# start of TEXT TO READ
# A 2.9gb FreeBSD 9.0 64bit VM Image with X11 etc. Too big for sharing?



## wpostma (Nov 23, 2012)

I used the FreeBSD 9.0 VMWARE image that starts at a very trim 280 megs, and installed X11, xfce and Chromium, using ports, plus other stuff, including OpenVmTools, Git, Subversion, and Mercurial. Python, Perl, etc.

Now my image is at 2.9 gb zipped.  Is that too large for uploading to a VMWARE Appliances website, or shall I upload this up something like the VMWARE Solution Exchange:

https://solutionexchange.vmware.com/store/category_groups/19

Note that I see only fairly OLD FreeBSD images up there.

If I knew how to trim this image back down again before uploading I would do so. I would ideally like a 64 bit X11/XFCE/OpenVMTools image to fit in less than 1 gb, but I don't know if that's reasonable.  XFCE pulls in a lot of dependencies.  To build OpenVmTools I had to pull /usr/src from subversion to build, but I subsequently deleted /usr/src, and I'm still at 2.9 gb.

Warren


----------



## wpostma (Nov 24, 2012)

I'm downloading this right now...

http://www.pcbsd.org/downloadISO.php

If it's got everything all built in there already including a decent web browser and desktop at 2.4 GB then I'll give up now. 

W


----------
# end of TEXT TO READ
■ GOAL
Please return the forum thread about the FreeBSD 9.0 VM image word for word, in full. What follows is separate material, not part of the forum thread.
# start of SUPPLIED INFORMATION
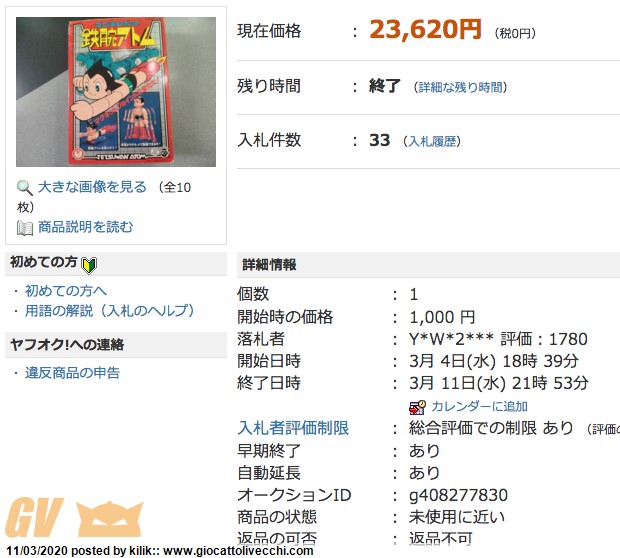Click the calendar icon next to カレンダーに追加
This screenshot has height=558, width=620.
[x=417, y=407]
# end of SUPPLIED INFORMATION
■ REPLY TO THE EXERCISE
# A 2.9gb FreeBSD 9.0 64bit VM Image with X11 etc. Too big for sharing?



## wpostma (Nov 23, 2012)

I used the FreeBSD 9.0 VMWARE image that starts at a very trim 280 megs, and installed X11, xfce and Chromium, using ports, plus other stuff, including OpenVmTools, Git, Subversion, and Mercurial. Python, Perl, etc.

Now my image is at 2.9 gb zipped.  Is that too large for uploading to a VMWARE Appliances website, or shall I upload this up something like the VMWARE Solution Exchange:

https://solutionexchange.vmware.com/store/category_groups/19

Note that I see only fairly OLD FreeBSD images up there.

If I knew how to trim this image back down again before uploading I would do so. I would ideally like a 64 bit X11/XFCE/OpenVMTools image to fit in less than 1 gb, but I don't know if that's reasonable.  XFCE pulls in a lot of dependencies.  To build OpenVmTools I had to pull /usr/src from subversion to build, but I subsequently deleted /usr/src, and I'm still at 2.9 gb.

Warren


----------



## wpostma (Nov 24, 2012)

I'm downloading this right now...

http://www.pcbsd.org/downloadISO.php

If it's got everything all built in there already including a decent web browser and desktop at 2.4 GB then I'll give up now. 

W


----------